Sunday, February 12, 2017

Buy it Here: Plants

It is tempting to tell you that my students are my pride and joy.  While it is certainly true that I love them dearly - you know this already if you've read my blog for any length of time - there are also days when I want to smack them around a little.  They're kids, after all - they sometimes do dumb things.
My orchid, on the other hand...  I've had my orchid longer than most of my students, and although they are supposed to be persnickety flowers, it's never caused me any problems.  It blooms on and on, and when it loses it's flowers, all I have to do it be patient and water it, and eventually it puts out a new vine and blooms again.  So, it's possible that I might say my orchid is my pride and joy.

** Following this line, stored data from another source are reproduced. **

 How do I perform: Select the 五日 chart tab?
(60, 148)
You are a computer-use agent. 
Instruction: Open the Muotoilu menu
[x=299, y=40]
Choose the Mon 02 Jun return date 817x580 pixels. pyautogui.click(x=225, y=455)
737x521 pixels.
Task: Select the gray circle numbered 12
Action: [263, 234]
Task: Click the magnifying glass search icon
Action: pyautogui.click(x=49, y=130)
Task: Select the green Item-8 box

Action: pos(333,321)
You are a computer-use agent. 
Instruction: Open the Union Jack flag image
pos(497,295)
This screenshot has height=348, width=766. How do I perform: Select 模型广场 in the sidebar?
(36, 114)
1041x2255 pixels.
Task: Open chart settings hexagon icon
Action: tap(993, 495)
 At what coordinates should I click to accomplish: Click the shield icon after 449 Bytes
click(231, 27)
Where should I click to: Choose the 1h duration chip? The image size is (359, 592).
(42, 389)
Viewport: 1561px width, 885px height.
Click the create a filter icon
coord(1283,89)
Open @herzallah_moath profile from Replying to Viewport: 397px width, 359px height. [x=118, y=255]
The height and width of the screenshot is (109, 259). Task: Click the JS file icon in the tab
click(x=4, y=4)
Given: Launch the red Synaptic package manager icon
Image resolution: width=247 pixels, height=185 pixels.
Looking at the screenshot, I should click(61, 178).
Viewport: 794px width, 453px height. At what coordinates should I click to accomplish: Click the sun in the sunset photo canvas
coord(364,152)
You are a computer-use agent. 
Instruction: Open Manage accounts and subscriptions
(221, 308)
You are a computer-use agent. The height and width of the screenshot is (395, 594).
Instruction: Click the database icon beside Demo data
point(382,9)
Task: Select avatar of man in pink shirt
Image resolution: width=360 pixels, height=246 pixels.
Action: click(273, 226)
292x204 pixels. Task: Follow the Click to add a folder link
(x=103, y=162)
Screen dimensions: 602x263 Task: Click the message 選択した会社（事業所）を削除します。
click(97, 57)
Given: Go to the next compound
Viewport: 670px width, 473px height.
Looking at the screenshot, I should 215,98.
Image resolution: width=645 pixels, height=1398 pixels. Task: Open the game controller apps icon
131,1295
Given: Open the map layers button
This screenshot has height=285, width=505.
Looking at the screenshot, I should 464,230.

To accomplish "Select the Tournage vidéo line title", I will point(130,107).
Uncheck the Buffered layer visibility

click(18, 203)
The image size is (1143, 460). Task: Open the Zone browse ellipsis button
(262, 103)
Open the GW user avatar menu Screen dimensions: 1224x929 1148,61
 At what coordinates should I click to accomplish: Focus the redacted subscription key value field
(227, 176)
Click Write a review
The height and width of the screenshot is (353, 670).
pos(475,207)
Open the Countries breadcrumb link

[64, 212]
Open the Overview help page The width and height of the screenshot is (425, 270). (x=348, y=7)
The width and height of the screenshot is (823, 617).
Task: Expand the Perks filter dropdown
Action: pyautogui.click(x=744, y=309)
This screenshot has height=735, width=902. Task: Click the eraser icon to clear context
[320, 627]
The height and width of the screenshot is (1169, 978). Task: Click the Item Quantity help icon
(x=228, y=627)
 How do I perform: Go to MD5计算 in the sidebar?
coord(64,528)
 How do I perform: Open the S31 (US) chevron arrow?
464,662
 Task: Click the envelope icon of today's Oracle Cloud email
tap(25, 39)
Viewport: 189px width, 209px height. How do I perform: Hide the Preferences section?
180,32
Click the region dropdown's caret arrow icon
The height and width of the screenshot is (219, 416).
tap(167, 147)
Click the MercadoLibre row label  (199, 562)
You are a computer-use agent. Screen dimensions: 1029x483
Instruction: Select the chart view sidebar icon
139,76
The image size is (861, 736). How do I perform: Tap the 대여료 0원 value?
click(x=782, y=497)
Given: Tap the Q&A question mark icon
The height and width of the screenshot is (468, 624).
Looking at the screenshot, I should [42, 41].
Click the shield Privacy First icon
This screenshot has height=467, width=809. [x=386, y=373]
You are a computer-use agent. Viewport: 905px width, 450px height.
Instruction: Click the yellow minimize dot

I never considered myself to be much of a green thumb.  I like plants and flowers...I've just never been that successful know...keeping them alive. When I was in elementary, I remember my paternal grandmother - who could grow moss on sand, I swear - supplying me with various green things to grow.  I invariably killed them.  In middle school, my dad - an avid gardener, occasionally to my mom's consternation, as she was not an avid canner - let me attempt to plant rose bushes and irises, neither of which ever bloomed.  In high school and college I bought bonsai trees off the back of trucks at gas stations, and regardless of whether or not my cat managed to pee it them, they slowly dried up and died.  In fact, the only plants I recall keeping for any length of time were the lilies that lived in my fishbowl in Shanghai - they had water to drink and fish poop for fertilizer.  I really had nothing to do with them, and even they always kicked the bucket in the end.
So when I "borrowed" one of the ivy plants around the school my first month in Mongolia to put in my window seat, a betting person would have placed odds on it dying.  Certainly I felt a little bad, taking a plant from school knowing it would probably not be alive when it came back.  But four and a half years later, it has managed to grow longer than Rapunzel's hair.  In fact, I've managed to keep quite a few plants alive - not all of them, because I do travel and they get abused quite a bit, especially during the summer.  My first orchid, for that matter, only lasted a year.  However, I've never felt like I needed an air purifier, even in the worst months of UB smoke, because my plants were producing oxygen for me.

So this week I'm bringing you all the information* on growing your own oxygen supply.  The first place I actually found plants for sale was in Builder's Square - my first year Five and I went to the UB Art Fair at the Zanabazar Museum, and while waiting for the museum to open found a variety of tents and greenhouses.  I've seen them up on occasion since then, but not always, so if you're dying for something green at home, this might not be the place to go.
The Flower Center is a UB landmark (or at least, that's what some of the other teachers told me when I came...they may have been full of crap, though, since I've never used it to give directions or to meet up with someone).  Situated at the western intersection of Peace Avenue and Baga Toiruu (and right next to a Burger King, which coincidentally occupies half of the Flower Center's former glory), they mostly sell silk and cut flowers, although they have a few potted plants as well. 
Inside the Flower Center

As always, the State Department Store has a little bit of everything, and plants are no exception.  The vast majority of what they sell is cut flowers, although last summer I picked up pots and soil here, and I've bought plants before as well.  Most everything is on the first floor in the corner by the Cinnabon, although there are more pots upstairs if the ones downstairs don't appeal.
The State Department's flower department

The best place to go, though, is on the opposite corner from the Children's Park, on Narnii Road and Olympic Street.  Nomin Soyolj has potted plants, pots, soil, seeds...everything you need to grow your own rainforest, except possibly the rain.  Sorry, rock fans, I have no pictures because I was lazy yesterday (and, you know, pretty much all winter long...)  If you look it up on Google Maps, it will be the first result, classified as building materials.  Just look for the greenhouses.

Well, that's all for this week - I gotta wrap this up and get downstairs to Dougie-Poo's apartment for dinner.  His lovely wife is making Thai food and we haven't had a good chat in a long time.  Next week will >probably< be the long-awaited art post...we'll see if Five and I come up with something better to do...

*Rough approximation.  Probably not accurate.